_Exercise objective_
The records that follow should be copied in full, exactly as they read.

_Supplied information_
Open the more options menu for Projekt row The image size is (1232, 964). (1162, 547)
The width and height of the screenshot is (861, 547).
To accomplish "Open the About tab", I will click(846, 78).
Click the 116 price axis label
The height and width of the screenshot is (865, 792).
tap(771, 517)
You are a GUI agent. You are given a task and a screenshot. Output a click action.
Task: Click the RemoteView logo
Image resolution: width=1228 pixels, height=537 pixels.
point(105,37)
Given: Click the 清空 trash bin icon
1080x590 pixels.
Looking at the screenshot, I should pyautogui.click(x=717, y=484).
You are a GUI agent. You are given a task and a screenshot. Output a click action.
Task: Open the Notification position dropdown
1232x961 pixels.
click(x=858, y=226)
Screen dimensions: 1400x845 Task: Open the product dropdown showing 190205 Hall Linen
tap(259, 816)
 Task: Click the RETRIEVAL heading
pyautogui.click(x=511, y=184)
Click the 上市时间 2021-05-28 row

_Answer space_
Open the more options menu for Projekt row The image size is (1232, 964). (1162, 547)
The width and height of the screenshot is (861, 547).
To accomplish "Open the About tab", I will click(846, 78).
Click the 116 price axis label
The height and width of the screenshot is (865, 792).
tap(771, 517)
You are a GUI agent. You are given a task and a screenshot. Output a click action.
Task: Click the RemoteView logo
Image resolution: width=1228 pixels, height=537 pixels.
point(105,37)
Given: Click the 清空 trash bin icon
1080x590 pixels.
Looking at the screenshot, I should pyautogui.click(x=717, y=484).
You are a GUI agent. You are given a task and a screenshot. Output a click action.
Task: Open the Notification position dropdown
1232x961 pixels.
click(x=858, y=226)
Screen dimensions: 1400x845 Task: Open the product dropdown showing 190205 Hall Linen
tap(259, 816)
 Task: Click the RETRIEVAL heading
pyautogui.click(x=511, y=184)
Click the 上市时间 2021-05-28 row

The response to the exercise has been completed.